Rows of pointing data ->

== == ==

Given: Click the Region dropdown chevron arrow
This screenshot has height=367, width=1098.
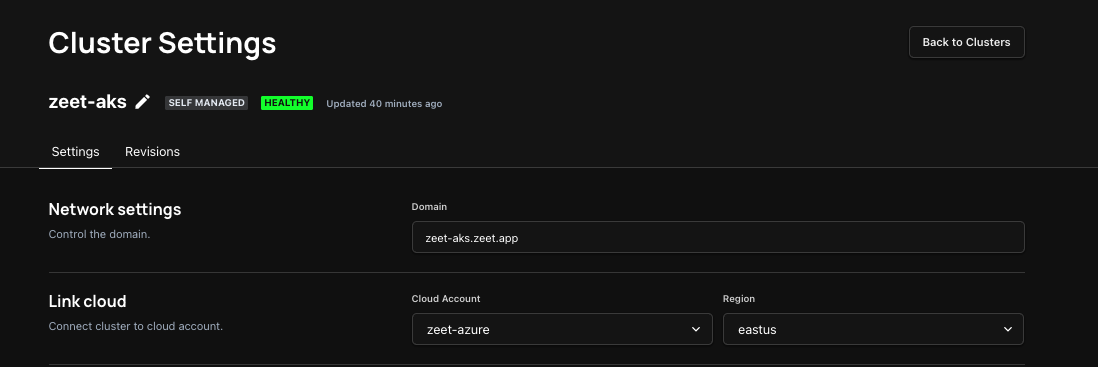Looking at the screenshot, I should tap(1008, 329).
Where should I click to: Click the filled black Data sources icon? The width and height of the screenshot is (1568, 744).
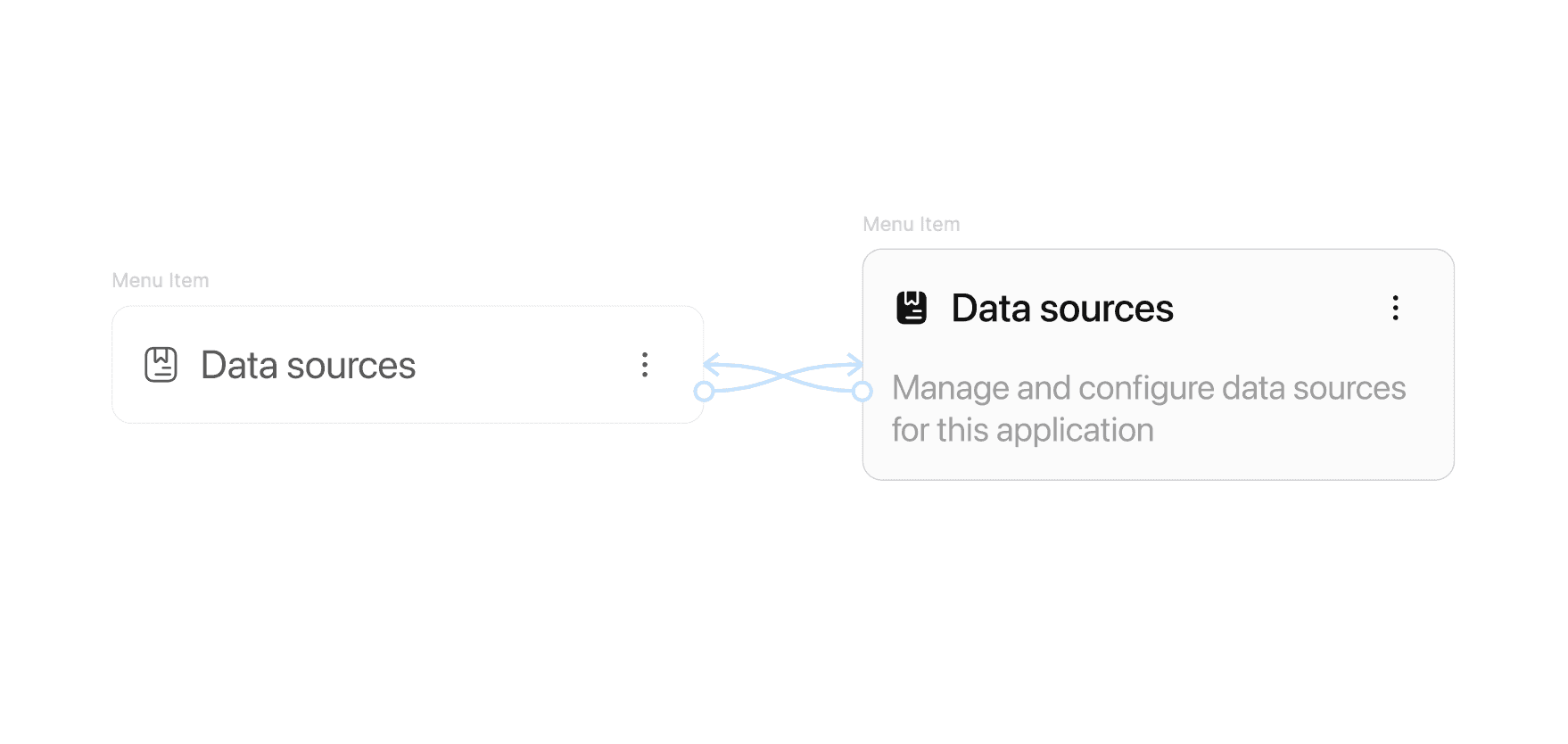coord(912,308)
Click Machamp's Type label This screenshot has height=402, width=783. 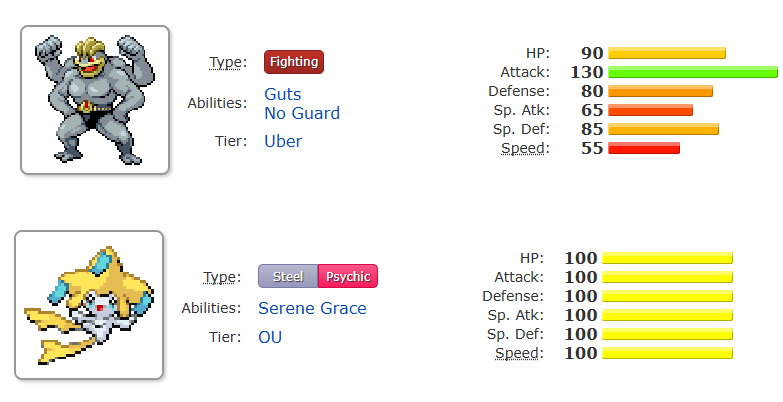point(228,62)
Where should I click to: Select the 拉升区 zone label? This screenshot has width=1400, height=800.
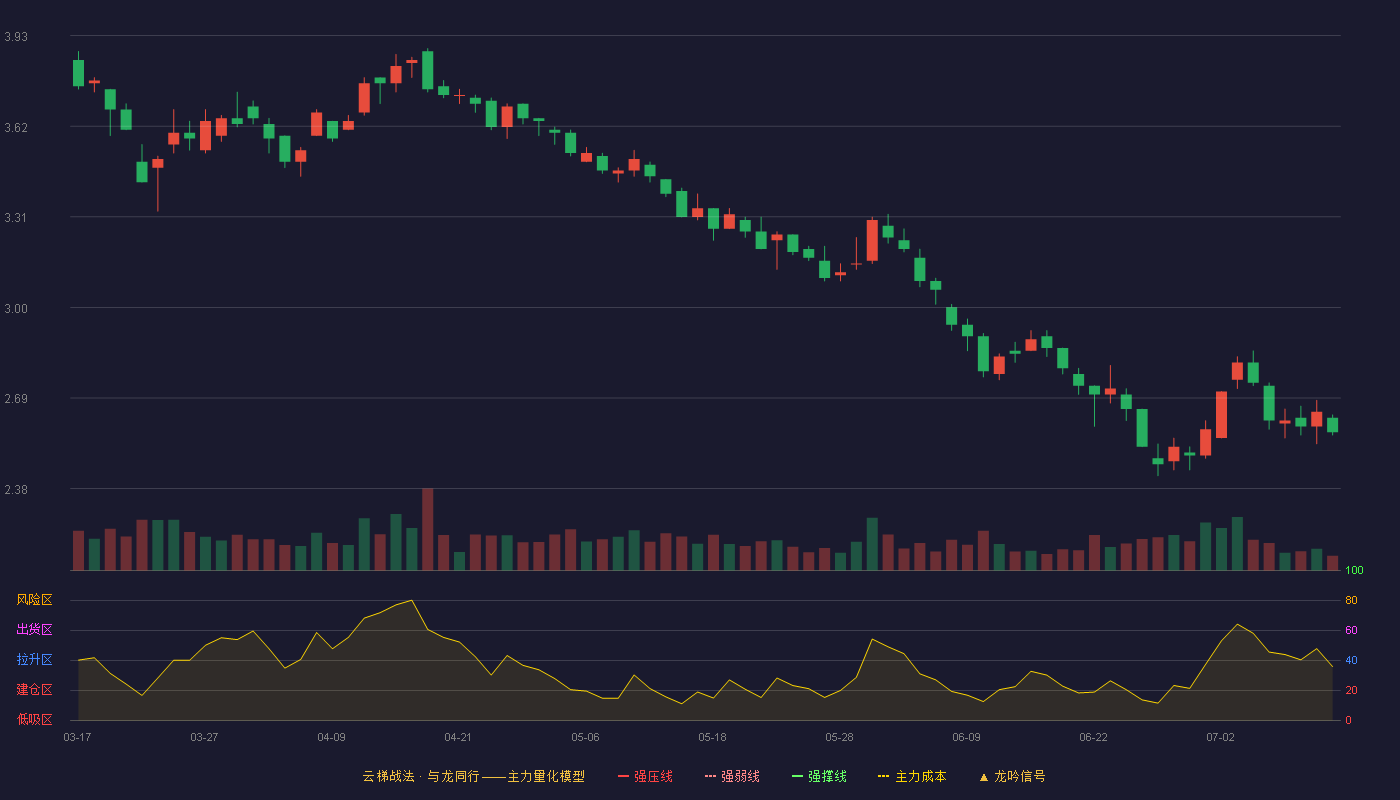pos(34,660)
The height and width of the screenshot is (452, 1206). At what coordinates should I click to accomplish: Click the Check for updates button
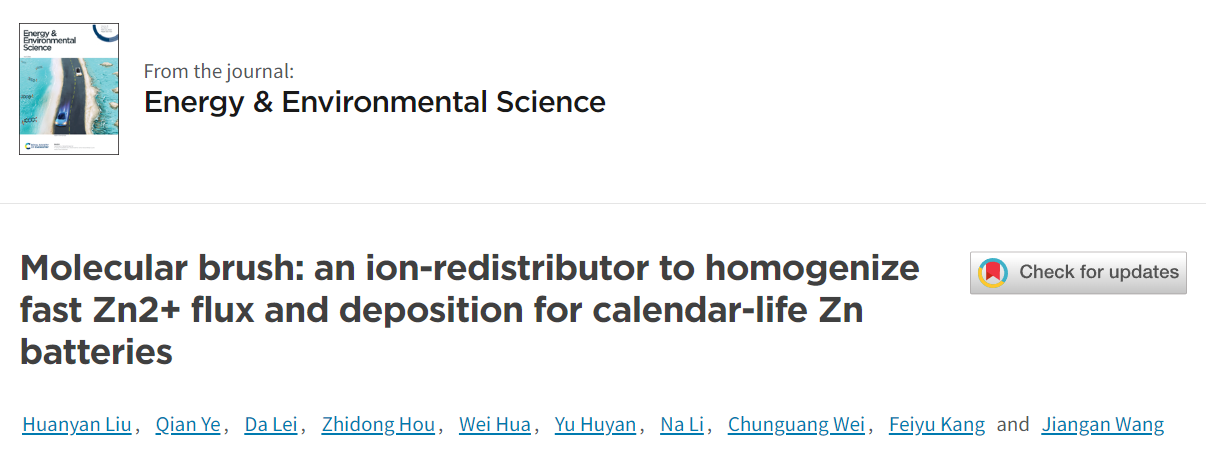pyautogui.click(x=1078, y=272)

== == ==

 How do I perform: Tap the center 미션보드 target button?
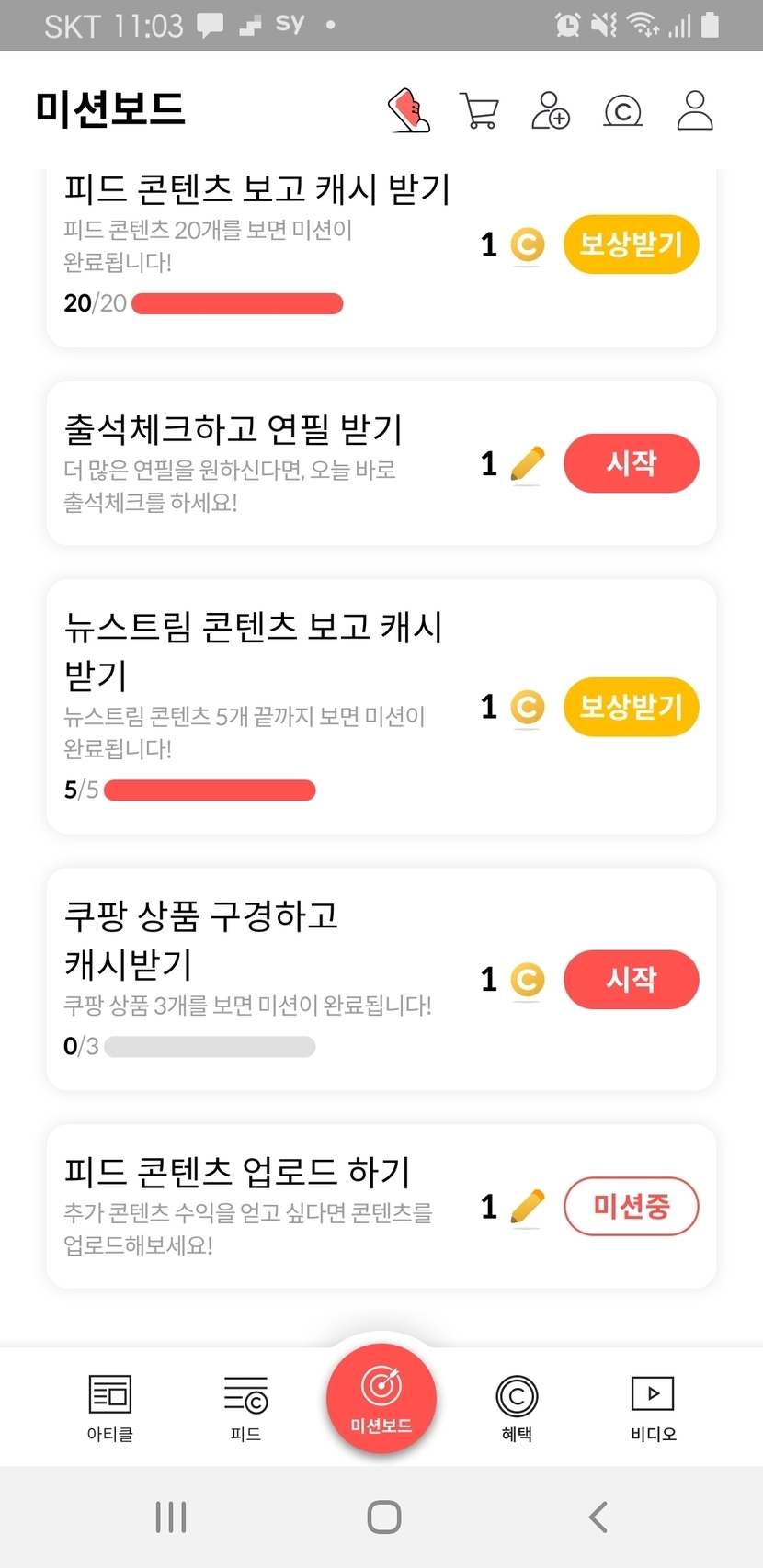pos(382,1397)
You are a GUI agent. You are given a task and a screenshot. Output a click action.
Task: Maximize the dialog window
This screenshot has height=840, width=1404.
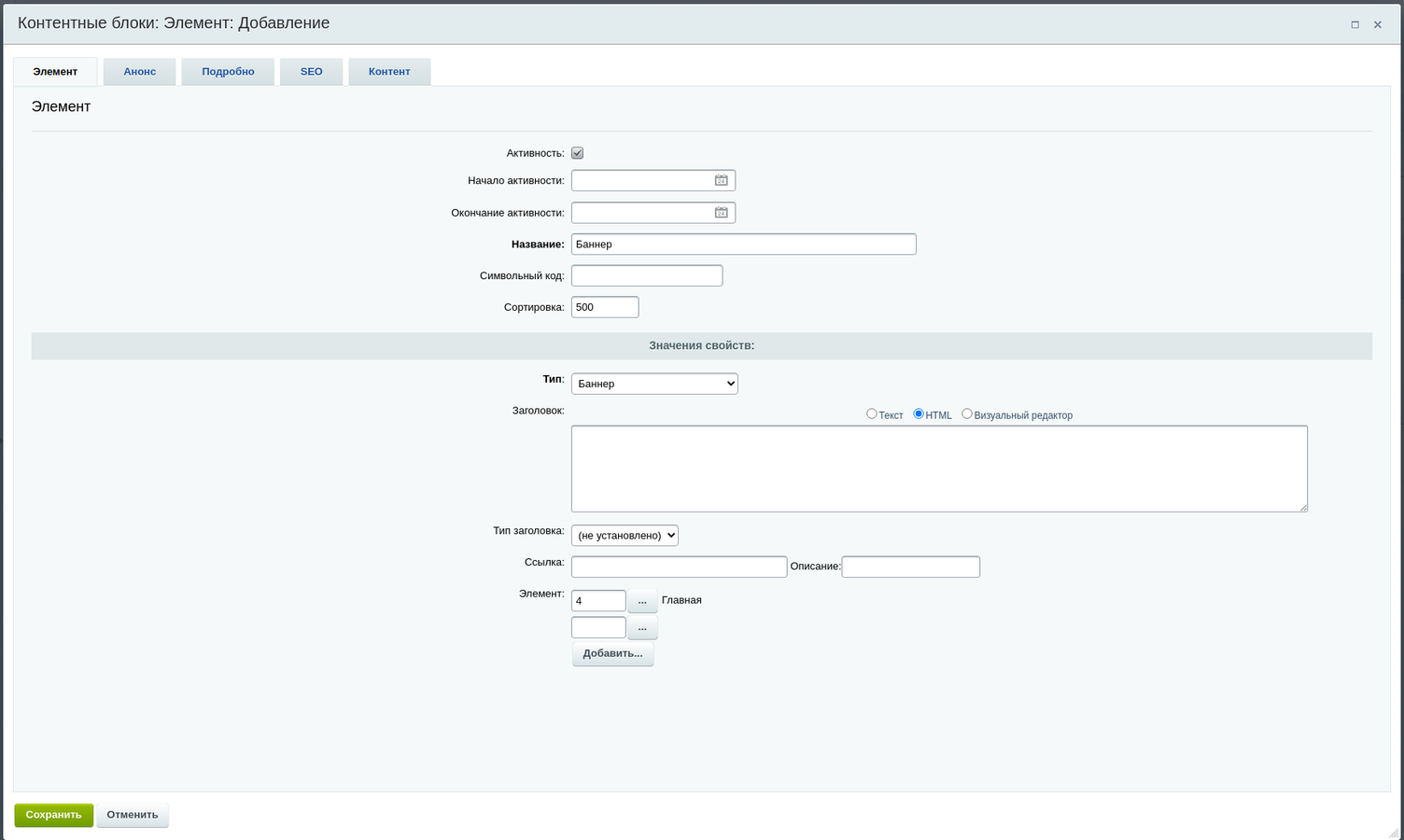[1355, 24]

== == ==

Brief -> Put the data into a Markdown table with the columns Row and Line, starting at the line that contains "Given: Click the" and stopping after the line that contains "coord(912,308)". Skip blank lines and leave the pictures out.

Written response ->
| Row | Line |
|---|---|
| 1 | Given: Click the Region dropdown chevron arrow |
| 2 | This screenshot has height=367, width=1098. |
| 3 | Looking at the screenshot, I should tap(1008, 329). |
| 4 | Where should I click to: Click the filled black Data sources icon? The width and height of the screenshot is (1568, 744). |
| 5 | coord(912,308) |